I think back to even before the pandemic. In Durham, we began talking over a year ago about this idea of embracing ambiguity and added it as a theme of our organization. Too often, we're comfortable with what we think the answers are, and then we develop strategies to implement those answers. But as we've seen with the pandemic, it's such an unknown.
With many of the social justice issues that have surfaced throughout the summer, there may be things we think we know. Still, we really need to embrace the ambiguity and uncertainty because that allows us to be creative, innovative and find new solutions. In some cases, these are not new problems, but if we respond to them the same way they have been responded to in the last 40 years, we'll come up with the same answers and not get very far.
AFI: When you're trying to build an organization that can embrace ambiguity, you also have curiosity. How important is that? What other muscles can you build in an organization to make it capable of embracing ambiguity?
Tom: I think there has to be confidence in not knowing the answer. Sometimes not knowing the answer brings fear and that hunker-down mentality. I think it's important for leaders in the organization to instill confidence in all members of the organization - not just among the other leaders in the organization, but throughout all levels and admit that we don't know the answers. There is fear and uncertainty, but if the people in the organization have some assurance and reassurance from leaders, it's okay not to know. You're not going to be penalized for not knowing. It opens the door for curiosity and willingness to think differently about challenges.
AFI: One of our principles for 21st-century local government is to begin and end with data. Can you talk about an instance where you discovered something that you did not realize was a challenge but then were instantly able to take action because of data?
Tom: First, I think you have to have the capability and skills to use that data, but not solely rely on that. The example I'll give is a partnership in Durham called the DREAM program – the Durham Expungement and Restoration program.
For many years, Durham was continually challenged with issues of crimes and gangs. Individuals would say things like, "I just need a job. If I could get a job, I could get out of this life of crime." We put many initiatives and small-scale programs in place to help those involved in the justice system turn their lives around. But this was challenging and not very scalable.
We started down a new path. One of the first things we did was hire a couple of ex-offenders to interview these individuals. To really understand their challenges instead of assuming their challenges based on data. What came out of that were a lot of comments like, "I don't have a driver's license. I have a suspended driver's license. I can't get a job because I don't have a driver's license."
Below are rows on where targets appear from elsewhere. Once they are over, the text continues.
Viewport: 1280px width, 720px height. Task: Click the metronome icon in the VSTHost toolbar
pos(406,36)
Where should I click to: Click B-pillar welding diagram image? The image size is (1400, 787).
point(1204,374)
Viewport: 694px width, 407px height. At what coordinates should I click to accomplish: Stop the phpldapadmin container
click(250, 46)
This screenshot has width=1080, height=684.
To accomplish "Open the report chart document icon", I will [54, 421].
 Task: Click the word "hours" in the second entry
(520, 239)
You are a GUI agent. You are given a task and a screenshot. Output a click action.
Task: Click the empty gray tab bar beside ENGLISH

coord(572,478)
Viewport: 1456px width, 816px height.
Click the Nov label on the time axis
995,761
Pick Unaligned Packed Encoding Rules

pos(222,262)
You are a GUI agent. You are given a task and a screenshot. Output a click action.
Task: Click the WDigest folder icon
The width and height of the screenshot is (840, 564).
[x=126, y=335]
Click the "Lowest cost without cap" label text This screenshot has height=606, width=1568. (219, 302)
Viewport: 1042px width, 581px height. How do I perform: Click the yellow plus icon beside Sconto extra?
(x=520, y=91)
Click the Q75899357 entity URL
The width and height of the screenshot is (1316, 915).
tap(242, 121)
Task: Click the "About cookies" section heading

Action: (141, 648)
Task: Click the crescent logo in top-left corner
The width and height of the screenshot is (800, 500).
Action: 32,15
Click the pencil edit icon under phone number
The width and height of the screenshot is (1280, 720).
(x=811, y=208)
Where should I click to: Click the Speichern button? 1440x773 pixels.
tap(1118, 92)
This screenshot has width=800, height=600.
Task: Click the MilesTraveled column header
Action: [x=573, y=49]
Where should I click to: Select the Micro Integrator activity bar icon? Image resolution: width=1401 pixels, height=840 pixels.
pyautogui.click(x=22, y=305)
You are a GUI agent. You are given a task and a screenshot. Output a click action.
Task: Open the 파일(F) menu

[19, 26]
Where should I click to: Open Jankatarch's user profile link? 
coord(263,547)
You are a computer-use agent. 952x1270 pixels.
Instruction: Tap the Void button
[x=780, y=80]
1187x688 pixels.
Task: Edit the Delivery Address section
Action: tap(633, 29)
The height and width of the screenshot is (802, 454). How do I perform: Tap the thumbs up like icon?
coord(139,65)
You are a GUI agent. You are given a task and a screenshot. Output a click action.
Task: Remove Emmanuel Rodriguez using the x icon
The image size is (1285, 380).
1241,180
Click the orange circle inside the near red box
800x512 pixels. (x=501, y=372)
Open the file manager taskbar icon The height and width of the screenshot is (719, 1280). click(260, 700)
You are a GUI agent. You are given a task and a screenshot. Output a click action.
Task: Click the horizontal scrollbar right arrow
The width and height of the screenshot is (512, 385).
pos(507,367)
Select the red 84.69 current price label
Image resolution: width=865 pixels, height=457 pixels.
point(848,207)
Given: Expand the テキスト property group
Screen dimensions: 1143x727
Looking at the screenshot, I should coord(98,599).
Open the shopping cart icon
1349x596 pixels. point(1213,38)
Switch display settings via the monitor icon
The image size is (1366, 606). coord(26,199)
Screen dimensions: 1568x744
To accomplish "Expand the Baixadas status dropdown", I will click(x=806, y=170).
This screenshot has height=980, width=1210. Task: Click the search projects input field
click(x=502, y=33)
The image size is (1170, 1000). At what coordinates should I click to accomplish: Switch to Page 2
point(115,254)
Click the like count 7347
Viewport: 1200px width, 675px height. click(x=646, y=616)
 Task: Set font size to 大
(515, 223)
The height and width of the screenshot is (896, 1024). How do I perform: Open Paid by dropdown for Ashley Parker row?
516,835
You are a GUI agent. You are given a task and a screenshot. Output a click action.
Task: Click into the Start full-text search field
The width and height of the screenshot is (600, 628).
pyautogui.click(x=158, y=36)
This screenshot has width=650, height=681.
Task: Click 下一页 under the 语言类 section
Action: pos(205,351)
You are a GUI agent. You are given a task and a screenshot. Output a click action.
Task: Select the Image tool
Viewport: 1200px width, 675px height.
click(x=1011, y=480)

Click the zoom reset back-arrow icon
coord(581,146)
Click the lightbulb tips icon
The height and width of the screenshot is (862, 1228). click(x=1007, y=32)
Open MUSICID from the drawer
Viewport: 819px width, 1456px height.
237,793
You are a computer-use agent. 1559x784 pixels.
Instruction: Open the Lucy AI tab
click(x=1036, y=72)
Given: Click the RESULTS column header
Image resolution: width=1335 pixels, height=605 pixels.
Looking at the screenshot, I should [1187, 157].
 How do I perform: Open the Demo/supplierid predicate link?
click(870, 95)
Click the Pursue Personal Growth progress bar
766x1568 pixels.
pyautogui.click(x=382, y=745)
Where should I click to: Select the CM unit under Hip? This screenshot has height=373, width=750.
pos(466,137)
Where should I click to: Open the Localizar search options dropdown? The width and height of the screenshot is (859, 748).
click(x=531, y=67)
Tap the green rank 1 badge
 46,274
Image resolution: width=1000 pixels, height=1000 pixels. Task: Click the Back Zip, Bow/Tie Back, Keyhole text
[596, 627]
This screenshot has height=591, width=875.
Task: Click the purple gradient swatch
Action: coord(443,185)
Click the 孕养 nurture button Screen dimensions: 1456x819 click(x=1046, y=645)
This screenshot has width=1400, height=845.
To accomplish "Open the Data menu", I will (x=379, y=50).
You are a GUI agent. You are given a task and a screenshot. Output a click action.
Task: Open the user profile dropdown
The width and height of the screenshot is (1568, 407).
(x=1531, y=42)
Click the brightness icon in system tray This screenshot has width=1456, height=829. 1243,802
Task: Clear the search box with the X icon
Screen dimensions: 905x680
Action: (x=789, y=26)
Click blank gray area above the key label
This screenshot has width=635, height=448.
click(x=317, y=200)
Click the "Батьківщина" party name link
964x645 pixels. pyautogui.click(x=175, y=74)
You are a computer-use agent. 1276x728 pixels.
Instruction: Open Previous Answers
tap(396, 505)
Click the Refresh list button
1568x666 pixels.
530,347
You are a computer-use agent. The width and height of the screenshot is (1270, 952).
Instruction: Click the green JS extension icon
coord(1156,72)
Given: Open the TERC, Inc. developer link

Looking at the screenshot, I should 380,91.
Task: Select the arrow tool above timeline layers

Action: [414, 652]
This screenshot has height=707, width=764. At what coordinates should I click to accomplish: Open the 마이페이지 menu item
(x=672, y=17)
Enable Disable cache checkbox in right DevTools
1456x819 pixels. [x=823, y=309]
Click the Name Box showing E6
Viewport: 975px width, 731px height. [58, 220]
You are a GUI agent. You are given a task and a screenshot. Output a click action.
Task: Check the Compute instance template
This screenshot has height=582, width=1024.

We started digging deeper, and that's when we took the anecdotal data and transformed it into analytical data. We found that many Durham residents involved in the criminal justice system still had issues like revoked driver's licenses because of unpaid fines and fees, anywhere from $50 to a couple hundred dollars, some of which were 15-20 years old. As we started to go down this path, we realized our system tracking fees and fines had some issues.
So we formed the most collaborative partnership I've ever been part of in my 40+ years of working in local government. It included local social services, the district attorney, the judicial system, Duke University, and many others. The bottom line is that it's been about 18 months, and tens of thousands of driver's licenses have now been restored because those fines and feeds were expunged or waived.
A lot of great work has been completed, and the program is a national model. Many communities across the country have been to Durham to learn how we did this massive collaboration between the criminal justice system, state government, and the city government. The interesting thing to me was that we started down a path of wanting to figure out how to get people jobs. It really wasn't a traditional city function. Still, because we were in a place of identifiable data and collaboration, we could really figure out a way to create change.